EXERCISE PROMPT:
Retype the data word for word, from its first line up to and including the line that contains "I will point(72,251).".

TASK MATERIAL:
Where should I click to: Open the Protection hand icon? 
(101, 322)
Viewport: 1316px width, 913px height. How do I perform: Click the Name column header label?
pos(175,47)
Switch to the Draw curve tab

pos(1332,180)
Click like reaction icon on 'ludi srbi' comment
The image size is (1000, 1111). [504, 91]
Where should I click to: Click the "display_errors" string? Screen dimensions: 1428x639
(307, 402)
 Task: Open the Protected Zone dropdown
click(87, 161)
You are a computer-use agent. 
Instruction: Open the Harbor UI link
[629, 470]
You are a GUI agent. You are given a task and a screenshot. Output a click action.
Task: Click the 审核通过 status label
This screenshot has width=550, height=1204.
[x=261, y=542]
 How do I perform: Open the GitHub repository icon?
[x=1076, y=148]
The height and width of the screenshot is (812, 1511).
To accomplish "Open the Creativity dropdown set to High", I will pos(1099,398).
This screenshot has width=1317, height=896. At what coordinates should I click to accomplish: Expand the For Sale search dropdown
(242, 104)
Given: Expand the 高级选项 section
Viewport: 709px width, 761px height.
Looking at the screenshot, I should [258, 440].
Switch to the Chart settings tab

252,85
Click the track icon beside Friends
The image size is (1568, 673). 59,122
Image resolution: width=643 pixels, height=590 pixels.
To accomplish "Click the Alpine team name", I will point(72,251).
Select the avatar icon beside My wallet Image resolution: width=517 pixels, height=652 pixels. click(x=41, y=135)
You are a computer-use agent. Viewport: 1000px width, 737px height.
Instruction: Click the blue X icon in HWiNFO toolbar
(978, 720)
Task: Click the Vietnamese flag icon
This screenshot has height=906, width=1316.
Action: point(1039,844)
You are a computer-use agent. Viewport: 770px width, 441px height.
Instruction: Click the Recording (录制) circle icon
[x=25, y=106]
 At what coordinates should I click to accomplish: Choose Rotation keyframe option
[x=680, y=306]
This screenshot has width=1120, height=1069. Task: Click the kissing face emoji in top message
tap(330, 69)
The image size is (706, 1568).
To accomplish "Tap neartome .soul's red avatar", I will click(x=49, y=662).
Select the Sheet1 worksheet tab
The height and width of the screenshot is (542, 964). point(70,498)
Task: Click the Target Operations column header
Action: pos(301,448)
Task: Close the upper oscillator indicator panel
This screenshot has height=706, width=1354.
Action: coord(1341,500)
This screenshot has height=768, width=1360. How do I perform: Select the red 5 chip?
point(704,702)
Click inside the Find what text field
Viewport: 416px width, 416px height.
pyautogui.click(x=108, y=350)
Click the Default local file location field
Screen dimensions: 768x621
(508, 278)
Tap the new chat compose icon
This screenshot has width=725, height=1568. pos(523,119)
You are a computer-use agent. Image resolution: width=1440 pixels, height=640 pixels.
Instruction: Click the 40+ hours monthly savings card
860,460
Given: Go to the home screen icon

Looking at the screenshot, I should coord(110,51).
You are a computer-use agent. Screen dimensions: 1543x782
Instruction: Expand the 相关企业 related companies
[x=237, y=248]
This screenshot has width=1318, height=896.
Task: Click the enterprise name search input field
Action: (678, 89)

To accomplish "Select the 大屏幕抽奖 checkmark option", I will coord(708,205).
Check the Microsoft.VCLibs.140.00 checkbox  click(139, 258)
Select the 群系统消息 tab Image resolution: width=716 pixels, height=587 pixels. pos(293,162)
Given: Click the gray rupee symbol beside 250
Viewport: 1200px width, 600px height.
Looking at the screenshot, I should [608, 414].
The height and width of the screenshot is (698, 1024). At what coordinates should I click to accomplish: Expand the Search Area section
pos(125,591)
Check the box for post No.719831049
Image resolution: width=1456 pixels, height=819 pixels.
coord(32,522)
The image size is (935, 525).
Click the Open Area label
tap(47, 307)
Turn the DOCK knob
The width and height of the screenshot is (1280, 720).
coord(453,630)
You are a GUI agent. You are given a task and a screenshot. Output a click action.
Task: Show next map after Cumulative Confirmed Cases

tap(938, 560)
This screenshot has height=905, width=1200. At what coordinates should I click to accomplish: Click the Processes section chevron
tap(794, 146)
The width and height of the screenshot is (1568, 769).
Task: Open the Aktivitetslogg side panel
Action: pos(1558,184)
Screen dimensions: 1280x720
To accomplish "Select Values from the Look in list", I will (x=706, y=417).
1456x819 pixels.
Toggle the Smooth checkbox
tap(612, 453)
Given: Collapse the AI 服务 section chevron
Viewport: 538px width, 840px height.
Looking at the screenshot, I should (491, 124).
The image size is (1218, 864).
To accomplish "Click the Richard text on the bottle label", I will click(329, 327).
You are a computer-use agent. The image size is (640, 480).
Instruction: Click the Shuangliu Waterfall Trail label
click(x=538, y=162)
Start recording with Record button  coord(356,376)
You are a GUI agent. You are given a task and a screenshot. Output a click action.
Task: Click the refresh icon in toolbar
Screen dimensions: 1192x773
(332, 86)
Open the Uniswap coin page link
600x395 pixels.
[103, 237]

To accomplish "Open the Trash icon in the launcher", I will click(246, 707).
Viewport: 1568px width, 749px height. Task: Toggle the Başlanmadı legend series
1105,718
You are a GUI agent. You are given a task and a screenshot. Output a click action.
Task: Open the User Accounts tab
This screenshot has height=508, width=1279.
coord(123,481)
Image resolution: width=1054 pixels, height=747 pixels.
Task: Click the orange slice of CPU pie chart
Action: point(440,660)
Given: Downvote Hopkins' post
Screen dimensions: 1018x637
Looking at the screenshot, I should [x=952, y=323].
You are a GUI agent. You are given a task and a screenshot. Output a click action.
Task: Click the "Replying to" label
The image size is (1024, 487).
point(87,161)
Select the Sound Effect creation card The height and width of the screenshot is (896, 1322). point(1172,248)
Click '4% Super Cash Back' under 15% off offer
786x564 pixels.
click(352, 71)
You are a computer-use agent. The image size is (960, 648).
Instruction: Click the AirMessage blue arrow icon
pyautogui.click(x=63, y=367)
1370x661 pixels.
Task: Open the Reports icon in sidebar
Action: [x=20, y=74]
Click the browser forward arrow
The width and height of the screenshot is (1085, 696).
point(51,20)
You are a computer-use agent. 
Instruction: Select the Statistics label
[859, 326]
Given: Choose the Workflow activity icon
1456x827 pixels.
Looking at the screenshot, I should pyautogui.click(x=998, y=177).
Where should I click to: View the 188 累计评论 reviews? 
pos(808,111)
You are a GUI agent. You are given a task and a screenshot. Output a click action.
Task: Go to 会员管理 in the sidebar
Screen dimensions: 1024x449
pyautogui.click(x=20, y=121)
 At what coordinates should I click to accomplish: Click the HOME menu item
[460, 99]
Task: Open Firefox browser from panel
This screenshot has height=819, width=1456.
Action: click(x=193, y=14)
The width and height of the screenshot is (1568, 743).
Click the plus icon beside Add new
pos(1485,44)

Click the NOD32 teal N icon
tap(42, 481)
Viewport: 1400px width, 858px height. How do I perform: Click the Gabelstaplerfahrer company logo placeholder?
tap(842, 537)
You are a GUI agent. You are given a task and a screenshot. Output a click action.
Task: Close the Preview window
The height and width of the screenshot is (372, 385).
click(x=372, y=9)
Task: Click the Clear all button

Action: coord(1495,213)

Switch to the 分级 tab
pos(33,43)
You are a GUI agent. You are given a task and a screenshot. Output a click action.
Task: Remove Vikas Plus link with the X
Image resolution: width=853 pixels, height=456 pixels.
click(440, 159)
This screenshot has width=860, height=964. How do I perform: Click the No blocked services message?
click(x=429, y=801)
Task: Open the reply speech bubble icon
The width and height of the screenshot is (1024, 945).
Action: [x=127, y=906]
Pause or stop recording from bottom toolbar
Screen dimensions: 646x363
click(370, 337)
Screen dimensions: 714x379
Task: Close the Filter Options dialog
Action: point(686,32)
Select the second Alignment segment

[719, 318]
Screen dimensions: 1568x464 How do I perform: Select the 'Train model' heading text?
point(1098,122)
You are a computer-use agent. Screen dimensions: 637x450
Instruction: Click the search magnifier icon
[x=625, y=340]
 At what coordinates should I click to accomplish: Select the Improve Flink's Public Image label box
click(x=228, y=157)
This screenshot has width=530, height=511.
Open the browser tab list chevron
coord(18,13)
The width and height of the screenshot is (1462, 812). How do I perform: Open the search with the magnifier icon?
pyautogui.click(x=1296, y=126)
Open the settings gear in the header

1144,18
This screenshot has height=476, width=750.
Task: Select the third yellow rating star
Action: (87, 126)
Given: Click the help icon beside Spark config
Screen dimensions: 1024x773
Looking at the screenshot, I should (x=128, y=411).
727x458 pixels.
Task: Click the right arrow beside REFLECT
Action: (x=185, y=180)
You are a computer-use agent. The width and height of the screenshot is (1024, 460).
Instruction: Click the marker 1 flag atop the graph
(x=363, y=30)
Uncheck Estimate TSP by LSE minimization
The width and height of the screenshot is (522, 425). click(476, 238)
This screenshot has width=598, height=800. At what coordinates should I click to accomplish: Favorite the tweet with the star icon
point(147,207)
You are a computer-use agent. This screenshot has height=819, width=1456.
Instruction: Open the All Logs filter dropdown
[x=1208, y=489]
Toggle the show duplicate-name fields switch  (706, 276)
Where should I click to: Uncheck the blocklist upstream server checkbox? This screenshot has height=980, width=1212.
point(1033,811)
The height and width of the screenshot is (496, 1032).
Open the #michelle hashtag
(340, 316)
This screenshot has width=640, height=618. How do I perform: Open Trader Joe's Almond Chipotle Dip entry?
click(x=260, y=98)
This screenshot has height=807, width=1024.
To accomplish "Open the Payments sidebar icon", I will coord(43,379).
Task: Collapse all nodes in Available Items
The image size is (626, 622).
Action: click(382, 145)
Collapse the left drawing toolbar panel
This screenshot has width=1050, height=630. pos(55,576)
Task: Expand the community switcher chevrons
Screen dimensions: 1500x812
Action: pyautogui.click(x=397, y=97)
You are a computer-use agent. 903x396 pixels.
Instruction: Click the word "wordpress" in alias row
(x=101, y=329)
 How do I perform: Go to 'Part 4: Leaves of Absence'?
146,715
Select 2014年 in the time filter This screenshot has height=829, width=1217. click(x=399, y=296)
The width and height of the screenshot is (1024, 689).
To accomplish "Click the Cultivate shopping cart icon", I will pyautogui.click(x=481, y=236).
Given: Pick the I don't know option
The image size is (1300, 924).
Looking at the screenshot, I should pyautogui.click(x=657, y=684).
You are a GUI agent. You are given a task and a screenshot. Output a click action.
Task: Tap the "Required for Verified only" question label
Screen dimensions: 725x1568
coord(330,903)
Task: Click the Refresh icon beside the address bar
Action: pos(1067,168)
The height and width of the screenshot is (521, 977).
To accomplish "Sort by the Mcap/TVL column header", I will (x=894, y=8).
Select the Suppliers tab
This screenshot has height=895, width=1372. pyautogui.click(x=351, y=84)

RESULT:
Where should I click to: Open the Protection hand icon? 
(101, 322)
Viewport: 1316px width, 913px height. How do I perform: Click the Name column header label?
pos(175,47)
Switch to the Draw curve tab

pos(1332,180)
Click like reaction icon on 'ludi srbi' comment
The image size is (1000, 1111). [504, 91]
Where should I click to: Click the "display_errors" string? Screen dimensions: 1428x639
(307, 402)
 Task: Open the Protected Zone dropdown
click(87, 161)
You are a computer-use agent. 
Instruction: Open the Harbor UI link
[629, 470]
You are a GUI agent. You are given a task and a screenshot. Output a click action.
Task: Click the 审核通过 status label
This screenshot has width=550, height=1204.
[x=261, y=542]
 How do I perform: Open the GitHub repository icon?
[x=1076, y=148]
The height and width of the screenshot is (812, 1511).
To accomplish "Open the Creativity dropdown set to High", I will pos(1099,398).
This screenshot has width=1317, height=896. At what coordinates should I click to accomplish: Expand the For Sale search dropdown
(242, 104)
Given: Expand the 高级选项 section
Viewport: 709px width, 761px height.
Looking at the screenshot, I should [258, 440].
Switch to the Chart settings tab

252,85
Click the track icon beside Friends
The image size is (1568, 673). 59,122
Image resolution: width=643 pixels, height=590 pixels.
To accomplish "Click the Alpine team name", I will point(72,251).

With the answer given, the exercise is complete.